Growing up, my favorite subjects were Literature and History. I loved creating stories, characters, plots and problems. I loved watching my characters deal with the situations and ultimately, watched as they took on a life of their own within the pages of my tatter-edged notebooks.And I loved learning about ancient civilizations buried beneath flourishing cities, forgotten battles fought over forgotten wrongs, and fascinating stories about explorers and adventurers, leaders and entrepreneurs, and especially the rebels who bucked against “the norm” of society.

When I discovered genealogy, I realized my two favorite subjects could become one. I found names and dates on my family tree, but I also wanted more. These people had lived. I was interested in the dash or gap between the two dates listed on their tombstones. What had this person experienced? What trials had they been dealt? Did they move, cross oceans of water or land, leave behind family, lose someone they cherished? A parent, a child? Did they step foot on unbroken prairie and look around at the blowing grasses as the sun burnt their faces? What did they think of new technology? The telegraph, the telephone? Trains, automobiles, the whirring metal birds that filled the skies?

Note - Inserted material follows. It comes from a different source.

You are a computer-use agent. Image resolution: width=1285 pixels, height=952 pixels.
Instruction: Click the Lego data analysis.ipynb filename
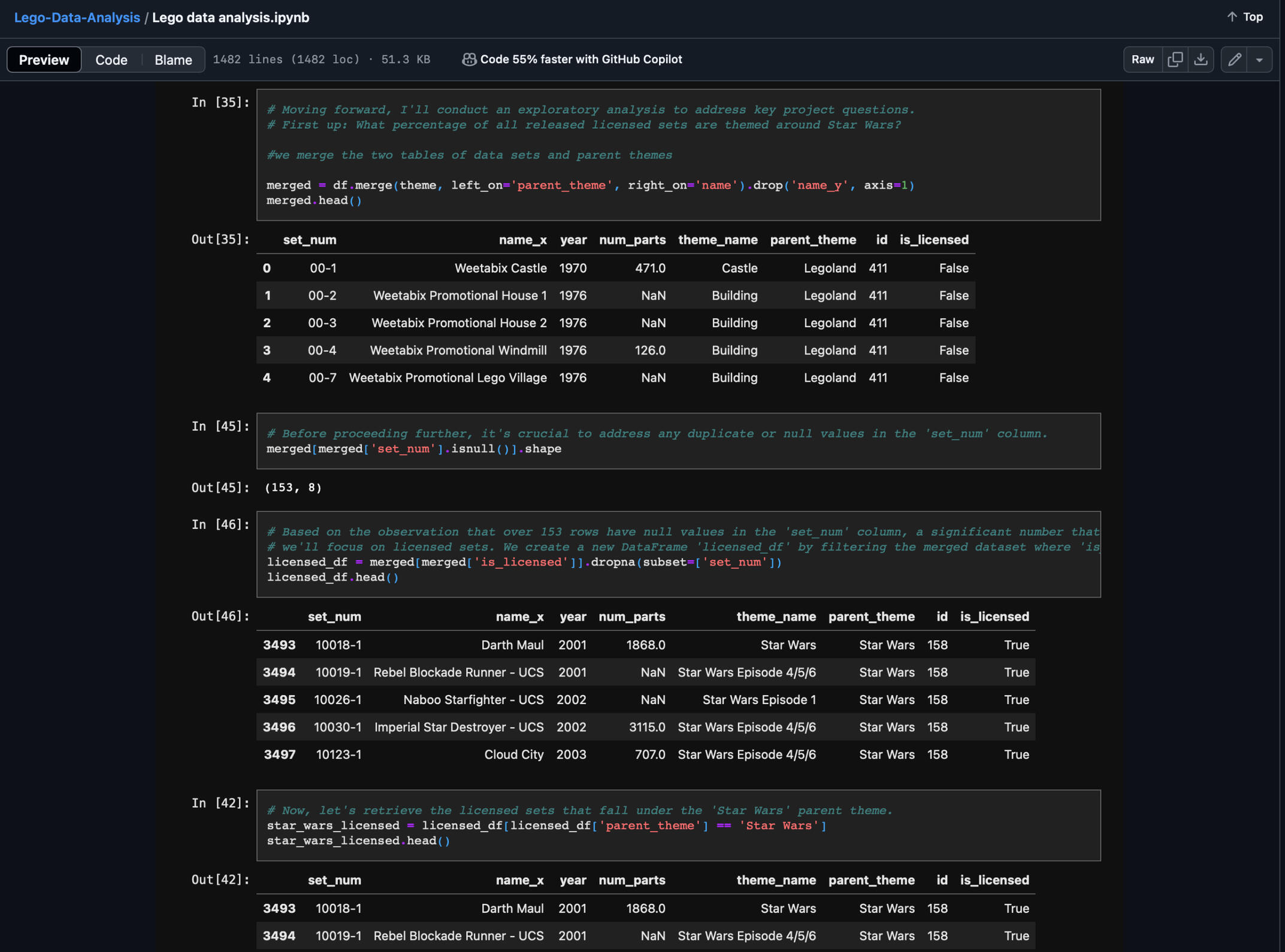point(231,17)
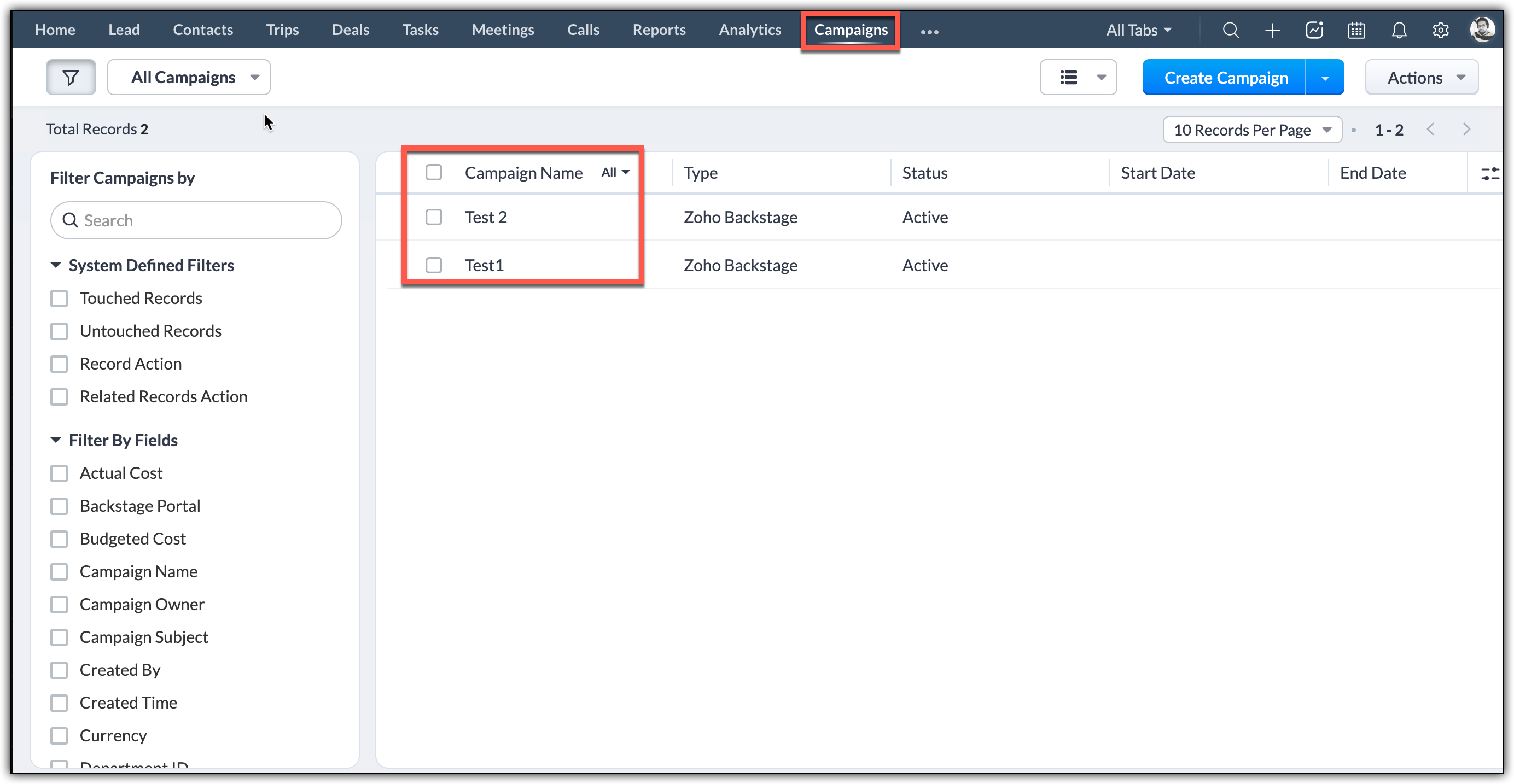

I found I had so many questions about my heritage, but I had few answers. By the time my interest in my family history perked, I had lost my grandparents. I wanted to fill in the large blank spaces, but where to turn? As I explored my family tree, I ran into many walls, but slowly, brick by brick, I’ve managed to peek through to the other side.

The stories that have been hidden for so long, buried deep beneath the tree are not always beautiful. But they are real. The people involved were not perfect, they made mistakes. But it’s the mistakes that make the stories perfect. Humans are imperfectly perfect by the mistakes they make.

They say, write what you know. This is what I know. The people who came before me, my ancestors, they are a part of me. I can look into a mirror and see the nose, the eyes, the bone structure of grandparents and great-grandparents. But it’s so much more than appearances. Little fragments of the persons they were live on inside me. I am a product of generations, of two people, two branches that grew, twined and twisted together, to form new leaves. As a result, little pieces of their spirits reside at my core.

And I write now to honor those spirits.

This space is where I share the stories I discover, the stories I create, and my everyday journeys as I unearth my past. Welcome.

Happy Writings

4 thoughts on “Welcome

  1. Hi! I stumbled upon your website by accident, well technically my mother did, but we are fourth cousins! And we both love writing!🙂 You descended from Charles while I descended from Hiram Clarence. You are an excellent writer! I don’t live nearby, though.


    • Welcome, cousin! I’m so glad you and your mother found my site! And thank you for the sweet compliments about my writing. It must run in the family! I’m just beginning to delve a little deeper into that side of the family and am currently working on a post about the Siglin’s. I hope you stop by again! – Brianna

  2. Brianna,
    It is like a Christmas miracle 😀 I vaguely knew you were into genealogy but I didn’t realize you had a blog. I am thrilled. Charles Wright was my great grandfather. I remember visiting him and Grandma Jenni when I was little. Their son, Albert, was my grandfather. Vern was Albert’s son and my father.
    There is a genealogy book about the Siglin’s in the library at Jefferson, Iowa.
    Once the holidays are over we are off to Arizona. I plan to do some Wright genealogy there. I also have a blog. It is http://www.margietolsdorf.blogspot.com
    I look forward to lots of communication, cousin.
    Margie WRIGHT Tolsdorf

    • Hi Margie! I’m so happy you’ve found my blog! My dad has shared multiple links to your blog with me and I’ve really enjoyed what you’ve written! How interesting to know that there is a book on the Siglin’s. I’ll have to check with my library-s genealogy dept and see if we can order or request a copy for our collections! Good luck with your research!